We all know what we are going to do when we retire, but not many people I am looking out of the window at know what they are going to do when they need care. Most of them are going to need it, and I would like some sort of choice to be available to them.
That is a tough one. The recommendations come as a package; if we really want the system to work we need to do the lot. The CCSP is a bit worried about the impending election. In our initial response we referred to the risk of there being a bunfight because some recommendations are perhaps attractive in the context of the election and so are plucked out and fought over, which distorts the whole thing. My vote would be for taking the whole thing.11:45
Having said that, I never like to fail to answer a question from a committee member, and I do not think I would ever be forgiven if I did not say that commissioning and procurement are at the heart of all this. If we do nothing else, changing commissioning and procurement would take us a long way towards where we need to be.
My priority would be the first recommendation of the Feeley report, which is about believing that a human rights approach to social care is needed, and that the only way to deliver that is by looking at social care in its totality. Otherwise, we will not deliver a human rights approach either for the people who use services or for their families, carers and our workforce. Embedding such fairness and value in all social care is the most important priority for me.
I need to go back to something that I talked about earlier—the shocking data gap. Before anything can happen effectively, we need to know, as a society, what we are talking about. I do not see how we can build a fairer and better system to do what social care has to do in society if we do not know the numbers and have not got the projections. That would be my priority.
I have two priorities and they go hand in hand: they are choice and control people who use services, and fair work for staff. Those priorities would address all the other things—human rights, procurement and all the rest of it. I say that you should go for those two and get them implemented well.
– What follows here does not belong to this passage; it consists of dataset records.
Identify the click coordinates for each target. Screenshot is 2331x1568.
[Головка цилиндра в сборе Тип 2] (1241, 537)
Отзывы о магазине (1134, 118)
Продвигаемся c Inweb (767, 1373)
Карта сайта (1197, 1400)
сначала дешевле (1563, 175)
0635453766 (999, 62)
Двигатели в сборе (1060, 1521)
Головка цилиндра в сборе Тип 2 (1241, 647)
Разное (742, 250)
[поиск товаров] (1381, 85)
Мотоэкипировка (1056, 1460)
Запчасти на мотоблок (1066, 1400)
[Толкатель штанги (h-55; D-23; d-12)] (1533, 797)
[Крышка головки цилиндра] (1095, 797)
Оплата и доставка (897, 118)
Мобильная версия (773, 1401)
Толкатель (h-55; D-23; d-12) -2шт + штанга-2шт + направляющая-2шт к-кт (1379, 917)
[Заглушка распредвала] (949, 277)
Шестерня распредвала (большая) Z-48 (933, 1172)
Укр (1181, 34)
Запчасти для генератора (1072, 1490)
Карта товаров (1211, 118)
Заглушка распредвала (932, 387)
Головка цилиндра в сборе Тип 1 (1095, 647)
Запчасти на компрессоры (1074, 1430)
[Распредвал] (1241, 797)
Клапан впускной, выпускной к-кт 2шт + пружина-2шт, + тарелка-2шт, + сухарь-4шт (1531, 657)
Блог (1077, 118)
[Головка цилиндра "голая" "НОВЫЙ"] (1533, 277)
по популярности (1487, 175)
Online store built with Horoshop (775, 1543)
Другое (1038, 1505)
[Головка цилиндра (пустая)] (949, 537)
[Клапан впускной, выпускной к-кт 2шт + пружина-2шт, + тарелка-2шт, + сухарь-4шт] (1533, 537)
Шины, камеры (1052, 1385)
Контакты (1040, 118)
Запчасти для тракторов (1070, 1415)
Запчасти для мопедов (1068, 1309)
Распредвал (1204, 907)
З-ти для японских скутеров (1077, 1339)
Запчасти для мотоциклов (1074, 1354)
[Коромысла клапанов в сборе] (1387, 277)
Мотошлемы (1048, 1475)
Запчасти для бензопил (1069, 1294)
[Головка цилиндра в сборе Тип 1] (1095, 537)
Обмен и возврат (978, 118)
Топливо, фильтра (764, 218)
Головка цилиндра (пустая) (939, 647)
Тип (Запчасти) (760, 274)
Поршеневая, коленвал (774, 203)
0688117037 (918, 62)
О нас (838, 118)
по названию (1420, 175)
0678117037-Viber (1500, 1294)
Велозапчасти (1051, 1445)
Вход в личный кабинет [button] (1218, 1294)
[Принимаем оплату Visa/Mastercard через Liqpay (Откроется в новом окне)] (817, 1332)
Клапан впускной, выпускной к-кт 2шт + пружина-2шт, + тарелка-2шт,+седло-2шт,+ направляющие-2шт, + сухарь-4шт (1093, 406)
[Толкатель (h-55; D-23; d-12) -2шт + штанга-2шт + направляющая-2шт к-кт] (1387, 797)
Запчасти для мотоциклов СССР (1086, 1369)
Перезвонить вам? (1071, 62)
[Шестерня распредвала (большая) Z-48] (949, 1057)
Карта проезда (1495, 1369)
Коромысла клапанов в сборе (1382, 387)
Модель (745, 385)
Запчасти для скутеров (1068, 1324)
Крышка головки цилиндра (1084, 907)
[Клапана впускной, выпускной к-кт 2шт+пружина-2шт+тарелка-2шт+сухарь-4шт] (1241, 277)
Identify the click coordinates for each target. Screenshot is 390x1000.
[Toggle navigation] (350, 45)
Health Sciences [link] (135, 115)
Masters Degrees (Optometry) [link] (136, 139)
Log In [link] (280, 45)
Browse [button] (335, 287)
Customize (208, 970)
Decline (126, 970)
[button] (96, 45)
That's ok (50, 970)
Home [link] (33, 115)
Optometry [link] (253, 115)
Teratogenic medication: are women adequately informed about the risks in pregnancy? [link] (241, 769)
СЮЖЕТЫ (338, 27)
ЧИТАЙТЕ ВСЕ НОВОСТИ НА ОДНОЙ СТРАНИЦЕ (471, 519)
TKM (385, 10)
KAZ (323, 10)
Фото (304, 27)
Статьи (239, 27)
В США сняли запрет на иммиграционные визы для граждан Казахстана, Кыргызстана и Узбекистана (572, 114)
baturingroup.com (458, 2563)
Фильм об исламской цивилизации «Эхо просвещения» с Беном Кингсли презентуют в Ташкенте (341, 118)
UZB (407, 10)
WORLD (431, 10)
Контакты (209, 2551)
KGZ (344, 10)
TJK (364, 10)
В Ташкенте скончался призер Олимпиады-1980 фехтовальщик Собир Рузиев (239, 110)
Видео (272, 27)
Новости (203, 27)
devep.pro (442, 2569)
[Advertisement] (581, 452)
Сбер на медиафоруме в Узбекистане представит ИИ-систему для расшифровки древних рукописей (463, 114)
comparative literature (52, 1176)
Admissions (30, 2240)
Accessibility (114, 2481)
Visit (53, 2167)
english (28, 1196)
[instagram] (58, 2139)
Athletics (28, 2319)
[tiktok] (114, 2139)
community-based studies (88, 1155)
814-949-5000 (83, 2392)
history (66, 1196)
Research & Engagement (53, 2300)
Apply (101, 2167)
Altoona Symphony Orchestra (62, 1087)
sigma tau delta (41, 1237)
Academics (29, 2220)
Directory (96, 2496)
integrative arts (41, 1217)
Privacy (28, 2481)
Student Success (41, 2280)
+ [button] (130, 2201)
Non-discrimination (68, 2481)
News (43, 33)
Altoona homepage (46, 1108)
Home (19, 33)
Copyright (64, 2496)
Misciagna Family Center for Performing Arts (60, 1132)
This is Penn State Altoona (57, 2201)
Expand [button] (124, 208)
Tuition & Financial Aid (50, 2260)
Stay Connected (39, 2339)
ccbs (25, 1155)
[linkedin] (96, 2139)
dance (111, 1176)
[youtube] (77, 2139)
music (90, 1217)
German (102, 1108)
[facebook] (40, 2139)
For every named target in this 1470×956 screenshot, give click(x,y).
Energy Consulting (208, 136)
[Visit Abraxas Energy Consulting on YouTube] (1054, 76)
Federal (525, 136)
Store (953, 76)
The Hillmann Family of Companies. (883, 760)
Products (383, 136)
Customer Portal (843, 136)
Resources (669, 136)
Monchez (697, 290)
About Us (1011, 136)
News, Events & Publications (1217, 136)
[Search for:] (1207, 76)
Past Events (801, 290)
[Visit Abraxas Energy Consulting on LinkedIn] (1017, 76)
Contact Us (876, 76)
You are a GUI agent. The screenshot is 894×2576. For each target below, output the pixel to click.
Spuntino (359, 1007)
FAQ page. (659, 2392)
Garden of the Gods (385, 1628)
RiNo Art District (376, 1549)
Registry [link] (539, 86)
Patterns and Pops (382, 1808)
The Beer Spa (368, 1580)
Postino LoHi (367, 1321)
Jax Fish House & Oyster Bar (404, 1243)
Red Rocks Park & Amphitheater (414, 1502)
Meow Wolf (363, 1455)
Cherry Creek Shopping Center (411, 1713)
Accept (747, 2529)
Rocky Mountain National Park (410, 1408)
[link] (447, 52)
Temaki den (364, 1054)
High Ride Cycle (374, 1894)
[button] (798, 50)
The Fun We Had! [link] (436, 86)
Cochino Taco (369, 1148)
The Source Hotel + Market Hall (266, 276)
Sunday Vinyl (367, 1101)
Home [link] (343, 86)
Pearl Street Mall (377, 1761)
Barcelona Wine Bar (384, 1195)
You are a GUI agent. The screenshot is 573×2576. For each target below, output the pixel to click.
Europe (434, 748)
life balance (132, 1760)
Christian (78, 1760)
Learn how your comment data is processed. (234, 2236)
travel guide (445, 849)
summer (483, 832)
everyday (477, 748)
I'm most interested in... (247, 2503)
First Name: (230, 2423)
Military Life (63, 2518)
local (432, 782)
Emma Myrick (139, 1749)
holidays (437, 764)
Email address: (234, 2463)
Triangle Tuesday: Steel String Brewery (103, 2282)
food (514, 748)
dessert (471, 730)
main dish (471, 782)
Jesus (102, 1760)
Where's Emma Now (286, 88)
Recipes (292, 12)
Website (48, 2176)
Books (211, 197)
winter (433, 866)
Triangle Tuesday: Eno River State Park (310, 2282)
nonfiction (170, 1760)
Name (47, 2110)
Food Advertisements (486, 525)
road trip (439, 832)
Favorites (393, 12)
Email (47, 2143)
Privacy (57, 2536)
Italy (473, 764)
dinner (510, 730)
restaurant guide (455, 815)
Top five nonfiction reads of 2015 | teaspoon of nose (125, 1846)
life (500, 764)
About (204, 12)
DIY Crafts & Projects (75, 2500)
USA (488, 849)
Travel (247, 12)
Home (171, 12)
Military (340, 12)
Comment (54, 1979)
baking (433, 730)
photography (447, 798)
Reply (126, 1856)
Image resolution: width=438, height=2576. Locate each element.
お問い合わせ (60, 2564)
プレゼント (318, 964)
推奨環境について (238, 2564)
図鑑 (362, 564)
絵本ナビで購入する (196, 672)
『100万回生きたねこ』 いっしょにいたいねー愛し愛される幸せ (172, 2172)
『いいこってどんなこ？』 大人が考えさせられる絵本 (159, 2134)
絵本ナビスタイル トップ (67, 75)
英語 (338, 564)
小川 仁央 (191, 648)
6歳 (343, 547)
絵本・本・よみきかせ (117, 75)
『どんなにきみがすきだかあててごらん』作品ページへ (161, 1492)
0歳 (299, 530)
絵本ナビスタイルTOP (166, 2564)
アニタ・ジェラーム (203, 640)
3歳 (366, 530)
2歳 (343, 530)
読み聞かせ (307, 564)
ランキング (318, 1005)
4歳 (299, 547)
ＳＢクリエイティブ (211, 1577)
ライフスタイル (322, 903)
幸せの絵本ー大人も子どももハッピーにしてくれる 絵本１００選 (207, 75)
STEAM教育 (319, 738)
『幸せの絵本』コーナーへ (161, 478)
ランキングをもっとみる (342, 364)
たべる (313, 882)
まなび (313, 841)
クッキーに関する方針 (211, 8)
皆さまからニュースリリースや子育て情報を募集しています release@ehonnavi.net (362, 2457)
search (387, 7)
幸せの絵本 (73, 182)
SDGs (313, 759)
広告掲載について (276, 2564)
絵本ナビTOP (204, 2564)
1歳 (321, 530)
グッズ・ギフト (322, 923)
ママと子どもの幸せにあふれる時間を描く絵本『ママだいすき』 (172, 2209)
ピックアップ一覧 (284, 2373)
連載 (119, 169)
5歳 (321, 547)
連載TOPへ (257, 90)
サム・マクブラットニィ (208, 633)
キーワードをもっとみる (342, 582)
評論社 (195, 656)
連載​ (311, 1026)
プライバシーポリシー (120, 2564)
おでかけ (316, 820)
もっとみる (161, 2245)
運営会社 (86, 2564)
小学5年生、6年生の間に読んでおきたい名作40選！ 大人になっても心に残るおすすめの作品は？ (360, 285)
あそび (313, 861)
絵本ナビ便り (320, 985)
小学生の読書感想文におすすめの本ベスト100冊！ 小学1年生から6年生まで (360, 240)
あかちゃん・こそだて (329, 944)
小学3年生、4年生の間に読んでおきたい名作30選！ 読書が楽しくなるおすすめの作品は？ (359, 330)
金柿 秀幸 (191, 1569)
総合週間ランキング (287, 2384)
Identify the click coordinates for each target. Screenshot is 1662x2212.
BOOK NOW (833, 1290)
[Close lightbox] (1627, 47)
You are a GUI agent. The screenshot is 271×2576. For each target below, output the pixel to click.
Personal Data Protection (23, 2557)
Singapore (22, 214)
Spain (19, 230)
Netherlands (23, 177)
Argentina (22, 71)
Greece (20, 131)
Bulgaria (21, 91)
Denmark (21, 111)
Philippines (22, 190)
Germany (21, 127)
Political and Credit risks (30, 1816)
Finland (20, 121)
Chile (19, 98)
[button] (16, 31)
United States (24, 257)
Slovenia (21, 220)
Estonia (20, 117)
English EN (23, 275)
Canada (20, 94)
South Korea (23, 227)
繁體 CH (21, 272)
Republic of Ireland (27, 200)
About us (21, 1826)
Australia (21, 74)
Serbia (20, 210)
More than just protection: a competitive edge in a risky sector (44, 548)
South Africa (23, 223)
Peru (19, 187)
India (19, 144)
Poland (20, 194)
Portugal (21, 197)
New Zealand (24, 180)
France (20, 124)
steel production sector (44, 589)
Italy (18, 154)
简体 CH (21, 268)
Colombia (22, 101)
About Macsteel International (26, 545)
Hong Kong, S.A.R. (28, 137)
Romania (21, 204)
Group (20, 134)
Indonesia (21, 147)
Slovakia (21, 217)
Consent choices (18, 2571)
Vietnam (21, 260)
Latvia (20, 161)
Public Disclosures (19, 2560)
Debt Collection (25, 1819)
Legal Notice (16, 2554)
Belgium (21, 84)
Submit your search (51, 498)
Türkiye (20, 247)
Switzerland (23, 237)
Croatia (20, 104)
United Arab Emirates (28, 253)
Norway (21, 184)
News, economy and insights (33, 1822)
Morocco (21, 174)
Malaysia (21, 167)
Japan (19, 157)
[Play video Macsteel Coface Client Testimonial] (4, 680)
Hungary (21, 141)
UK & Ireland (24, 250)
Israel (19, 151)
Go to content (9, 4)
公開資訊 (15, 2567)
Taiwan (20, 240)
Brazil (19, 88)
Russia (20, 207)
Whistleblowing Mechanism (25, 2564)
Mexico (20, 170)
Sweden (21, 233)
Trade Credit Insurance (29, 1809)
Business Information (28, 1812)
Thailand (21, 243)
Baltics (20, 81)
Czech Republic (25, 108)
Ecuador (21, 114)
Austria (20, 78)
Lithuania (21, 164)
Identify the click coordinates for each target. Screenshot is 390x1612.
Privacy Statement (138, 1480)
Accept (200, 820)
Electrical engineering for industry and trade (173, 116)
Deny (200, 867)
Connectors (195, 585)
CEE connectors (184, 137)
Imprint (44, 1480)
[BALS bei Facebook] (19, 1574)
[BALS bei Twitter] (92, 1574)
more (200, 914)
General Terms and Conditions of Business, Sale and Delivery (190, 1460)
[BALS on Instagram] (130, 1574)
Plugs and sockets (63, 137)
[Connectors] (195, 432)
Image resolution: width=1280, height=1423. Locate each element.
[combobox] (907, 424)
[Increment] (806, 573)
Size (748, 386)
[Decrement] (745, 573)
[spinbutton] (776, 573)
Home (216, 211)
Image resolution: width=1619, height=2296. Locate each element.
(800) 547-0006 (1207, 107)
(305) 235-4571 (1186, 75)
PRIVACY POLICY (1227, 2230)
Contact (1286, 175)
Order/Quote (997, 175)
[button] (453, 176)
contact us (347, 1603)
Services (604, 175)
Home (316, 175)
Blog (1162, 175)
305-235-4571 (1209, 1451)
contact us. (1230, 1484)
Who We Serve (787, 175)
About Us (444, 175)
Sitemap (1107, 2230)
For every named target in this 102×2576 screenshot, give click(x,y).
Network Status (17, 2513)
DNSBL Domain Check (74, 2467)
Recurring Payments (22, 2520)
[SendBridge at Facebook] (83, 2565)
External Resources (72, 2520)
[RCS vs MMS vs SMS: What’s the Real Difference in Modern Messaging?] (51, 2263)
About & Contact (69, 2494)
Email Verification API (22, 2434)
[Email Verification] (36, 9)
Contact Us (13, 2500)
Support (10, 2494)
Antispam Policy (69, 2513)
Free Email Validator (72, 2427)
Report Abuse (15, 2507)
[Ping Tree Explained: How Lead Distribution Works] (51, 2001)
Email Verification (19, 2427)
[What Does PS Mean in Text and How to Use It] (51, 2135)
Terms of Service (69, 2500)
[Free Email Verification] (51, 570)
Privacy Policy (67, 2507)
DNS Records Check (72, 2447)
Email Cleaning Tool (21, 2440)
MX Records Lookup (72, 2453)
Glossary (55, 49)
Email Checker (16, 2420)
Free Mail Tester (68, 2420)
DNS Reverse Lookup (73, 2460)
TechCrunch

I thank all our witnesses this morning. It has been a really informative evidence session, with many good exchanges of views and information. I have asked at least one witness to follow up with further information, but I hope that you all feel free to feed in any further comments. As Annie Gunner Logan said, we are approaching the end of this session of Parliament, but we will endeavour to produce a brief supplementary report or, at the very least, to correspond with the Government on some of the points that we have heard from our witnesses. The committee will make a decision on that shortly.
I thank the witnesses for helping to inform the process not only today, but over recent weeks.